Your instructions:
Write the entries out exactly. Any images they hold stay out of the copy.

*** Opening of Stored data ***

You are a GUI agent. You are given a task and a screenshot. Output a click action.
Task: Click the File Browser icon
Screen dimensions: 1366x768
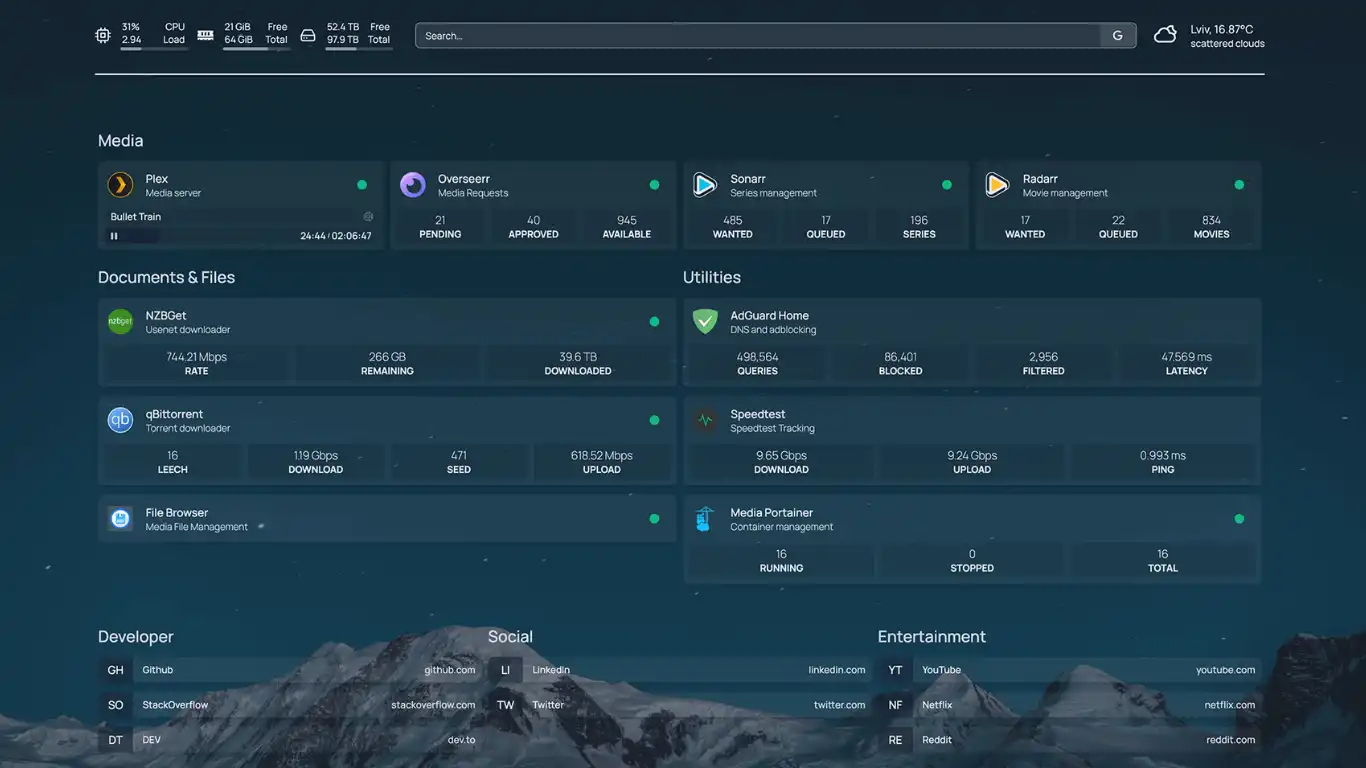(120, 519)
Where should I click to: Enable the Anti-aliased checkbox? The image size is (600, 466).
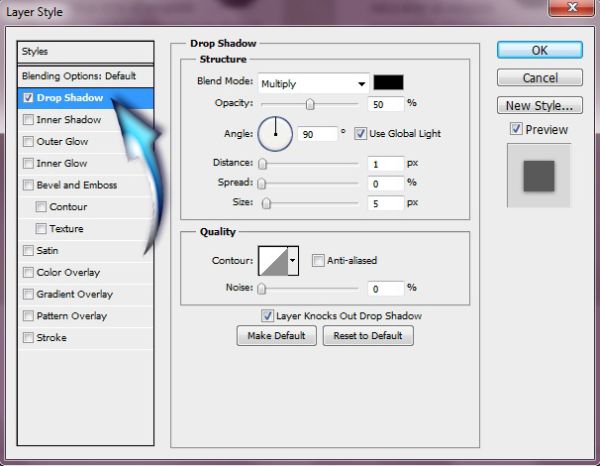pos(318,261)
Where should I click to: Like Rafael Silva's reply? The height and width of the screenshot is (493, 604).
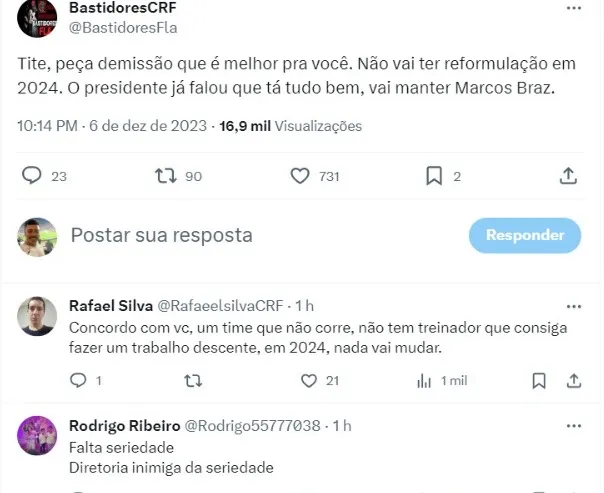coord(310,380)
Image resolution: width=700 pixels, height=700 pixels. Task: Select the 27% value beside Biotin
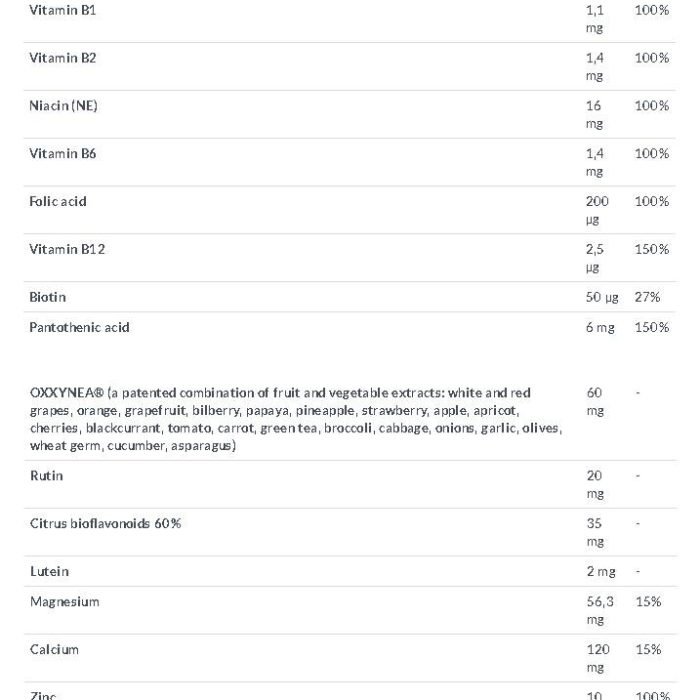[x=647, y=297]
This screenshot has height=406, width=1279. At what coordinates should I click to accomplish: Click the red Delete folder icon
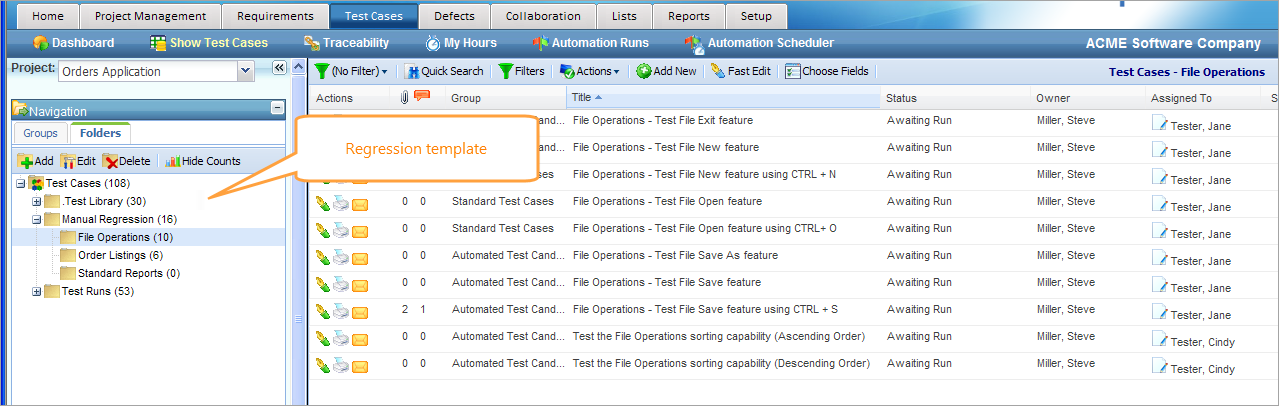coord(111,161)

*** Close of Stored data ***

Your response:
You are a GUI agent. You are given a task and a screenshot. Output a click action.
Task: Click the File Browser icon
Screen dimensions: 1366x768
(120, 519)
Where should I click to: Enable the Anti-aliased checkbox? The image size is (600, 466).
pos(318,261)
Where should I click to: Like Rafael Silva's reply? The height and width of the screenshot is (493, 604).
coord(310,380)
Image resolution: width=700 pixels, height=700 pixels. Task: Select the 27% value beside Biotin
[x=647, y=297]
This screenshot has height=406, width=1279. At what coordinates should I click to accomplish: Click the red Delete folder icon
coord(111,161)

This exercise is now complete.